Weirdly, scanners in the sorting machines don’t realise that black packaging is made from (possibly recyclable) plastic, so your black bottle of shower gel (SWR3)? Will be burnt, as well.

But wait: things GET recycled!

And new packaging made out of recycled plastic? A great thing, always advertised nowadays: when a company promises they use only recycled plastic for their bottles. Let me tell you a secret: It’s very likely not your recycled yoghurt pots, but industrial waste (SWR3). Again, because it’s less expensive, it’s a pure form of plastic that doesn’t have to be sorted through beforehand.

Back to cosmetics and how to recycle beauty products

how to recycle beauty products
When it comes to recycling, Lush is great.

From what I’ve found out above, you can see why it’s extremely complicated to actually recycle empty skincare and makeup products: they are just made out of so many different compound materials!

But how?

And here’s the only advice I can give you to make sure your empties will actually be recycled: take them apart as much as you can. Remove labels, pry out that aluminium pan from your powder compact, and don’t chuck that mascara simply into the bin: remove the wand. You get the gist.

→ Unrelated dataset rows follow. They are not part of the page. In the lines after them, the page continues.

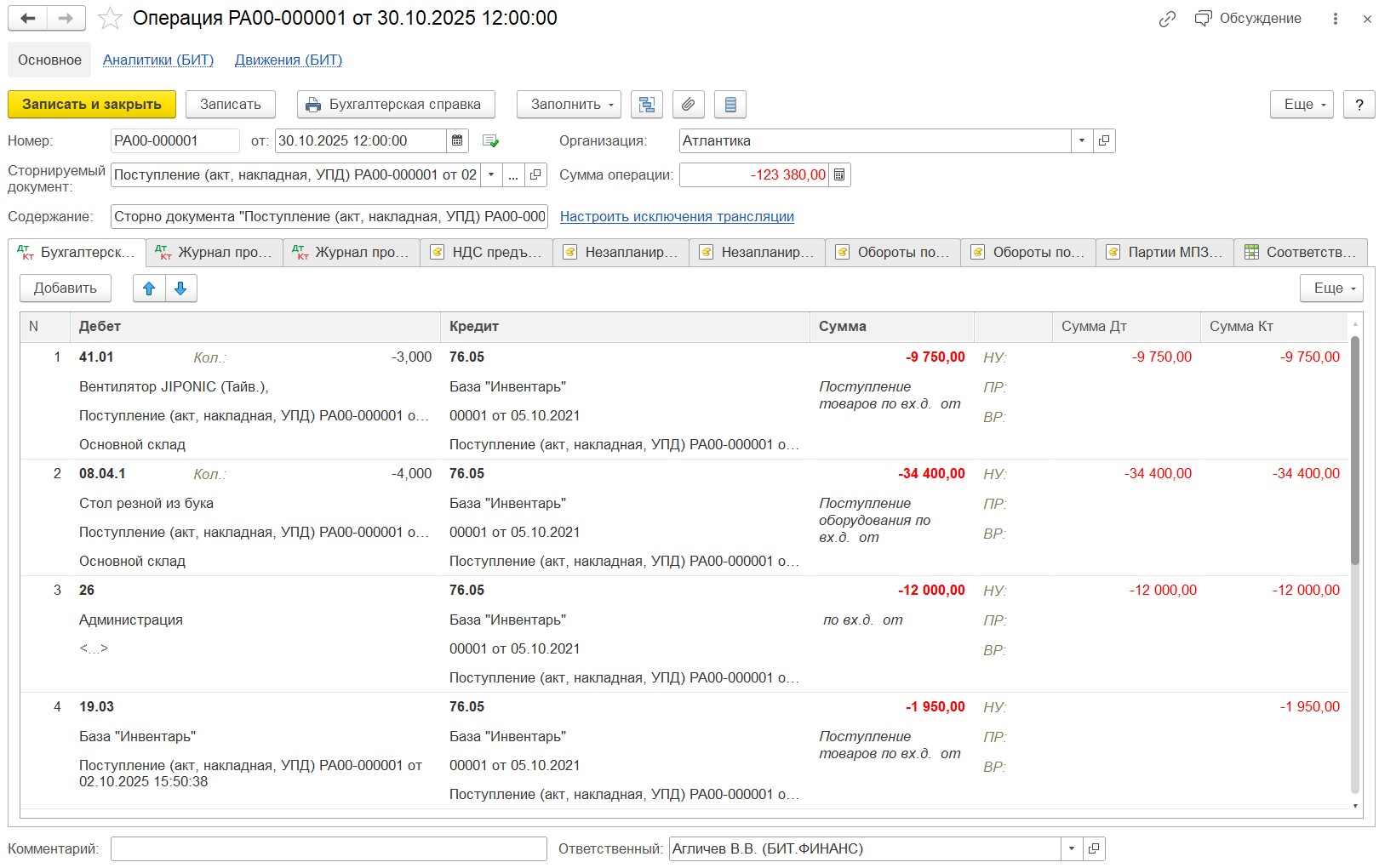Copy link to this operation
Image resolution: width=1379 pixels, height=868 pixels.
click(x=1167, y=19)
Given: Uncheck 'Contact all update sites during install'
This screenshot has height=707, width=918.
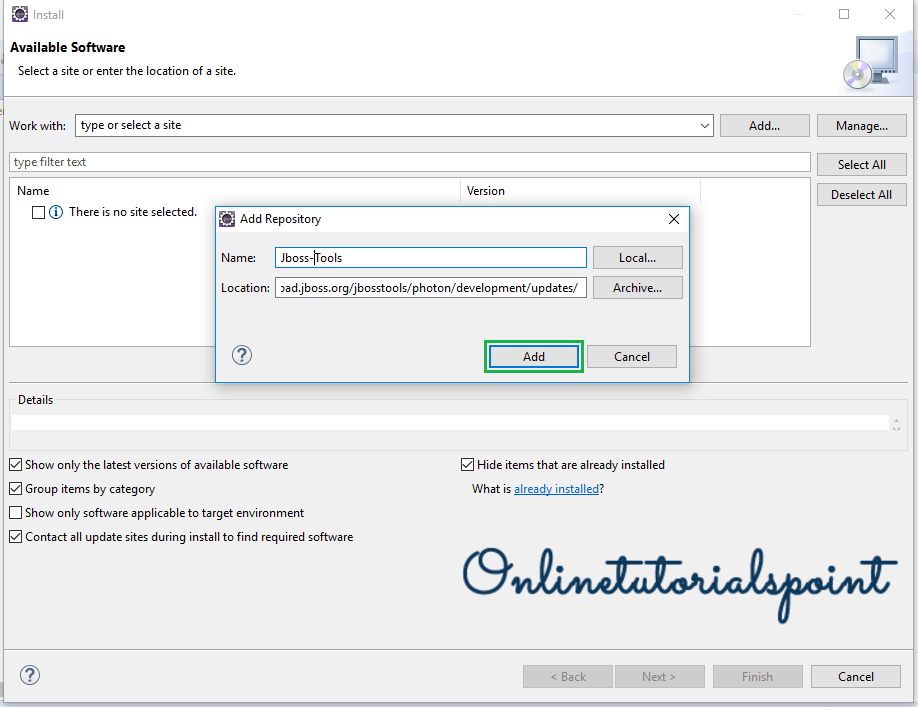Looking at the screenshot, I should point(16,537).
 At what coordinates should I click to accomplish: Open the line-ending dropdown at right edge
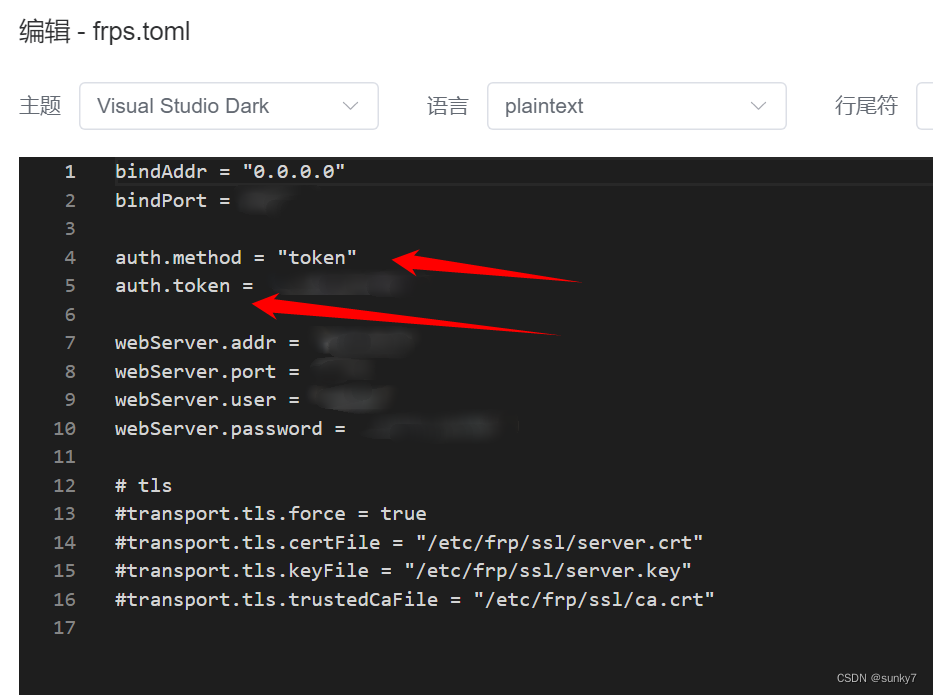924,106
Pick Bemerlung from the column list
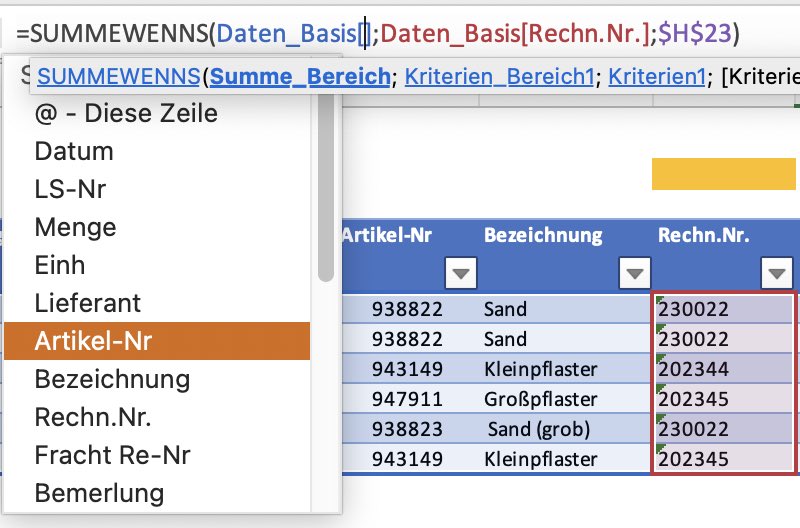This screenshot has height=528, width=800. (157, 493)
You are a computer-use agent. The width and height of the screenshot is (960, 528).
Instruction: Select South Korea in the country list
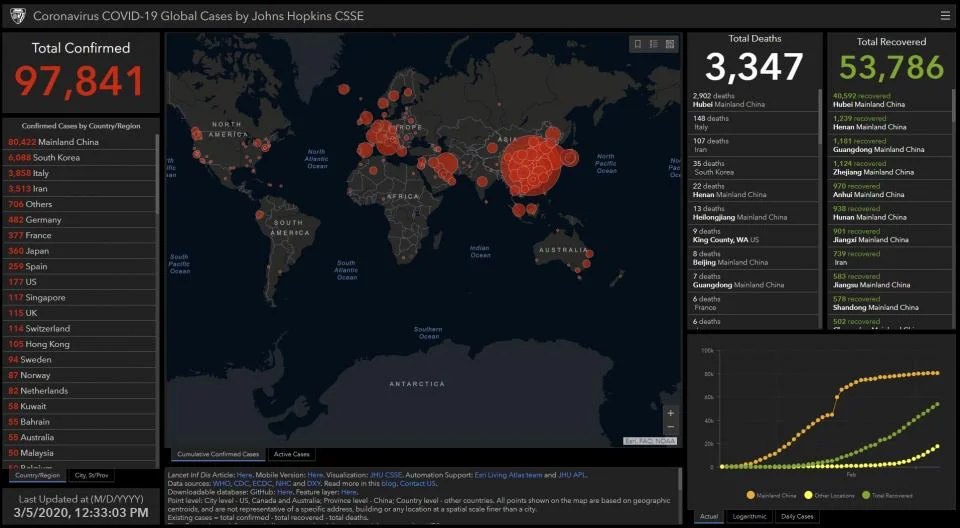[80, 157]
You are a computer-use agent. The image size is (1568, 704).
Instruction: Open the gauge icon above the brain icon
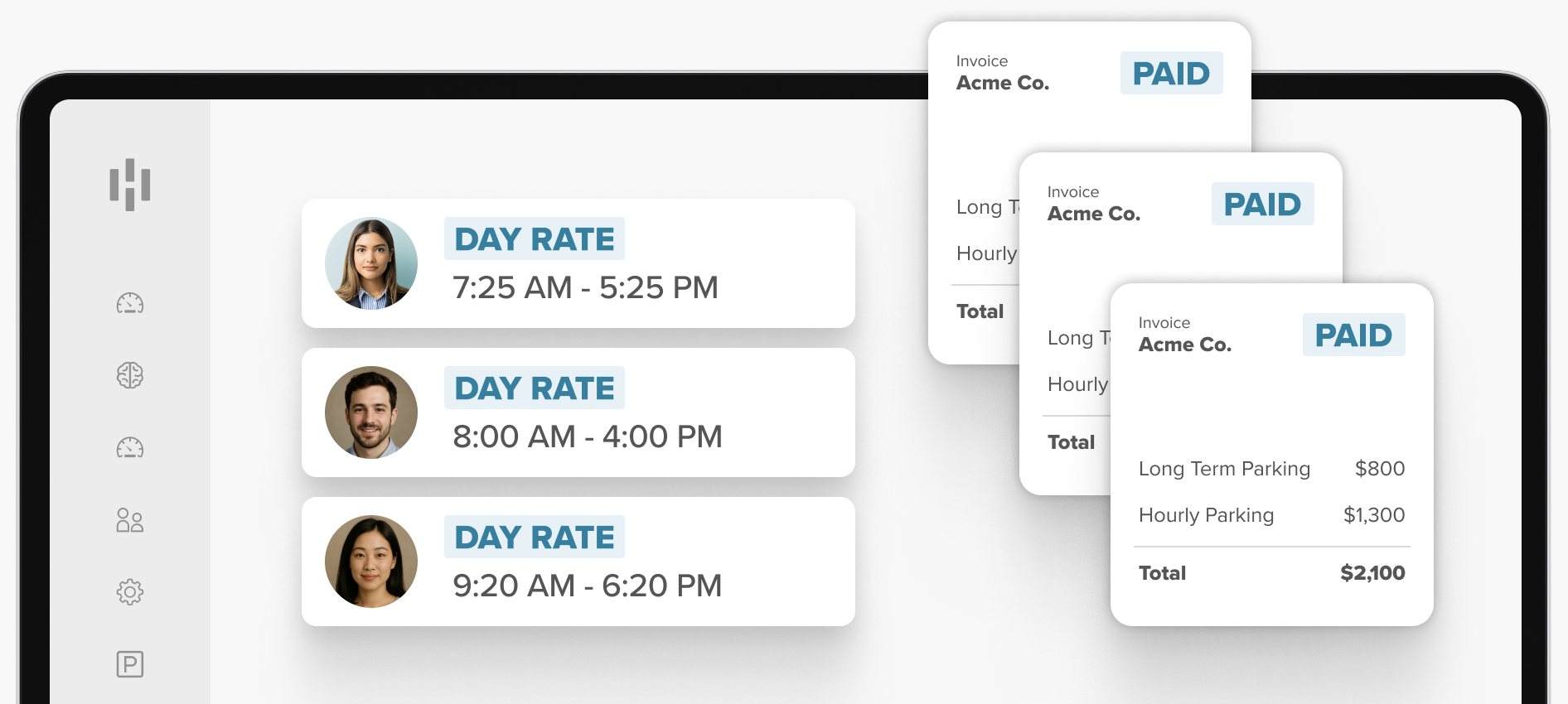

Also, if you absolutely have to trash products that are still half-full, try to either find alternative uses for the unloved product (look here!), or empty it first into your general waste bin.

What you can do instead

Terracycle for beauty products
Also a forerunner: The Body Shop (read on for a special tip how to recycle beauty products easily below).

Some companies take back their empty beauty products

Again, I learned that nothing is easy or simple: the only company I know of that takes back their packaging and recycles those for a new generation of packaging is Lush. And they only do it with their pots.

But what about MAC, you’ll say? They take back empty products! Maybe, but they work together with subcontractors to recycle them, and nobody seems to know what happens to the products then. Are they properly recycled? Are they burned? I certainly don’t know, and MAC doesn’t tell. Trust me, I asked.

Terracycle

Companies like The Body Shop and L’Occitane now partner with Terracycle. Terracycle is a company that recycles hard-to-recycle materials. It’s starting to expand worldwide, with the vanguard in the US, where you can even send your private waste to their disposal facilities. It has a rather slow rollout here in Germany, but I do encourage you to look into it, especially if you’re in the US.

Little known secret: TBS does actually allow you to bring back ALL your cosmetic empties (not only TBS ones, and they don’t allow empty nail polish bottles, aerosol cans or perfume bottles) to be recycled by Terracycle.

Don’t buy plastic packaging

Obviously. I can’t add anything to that.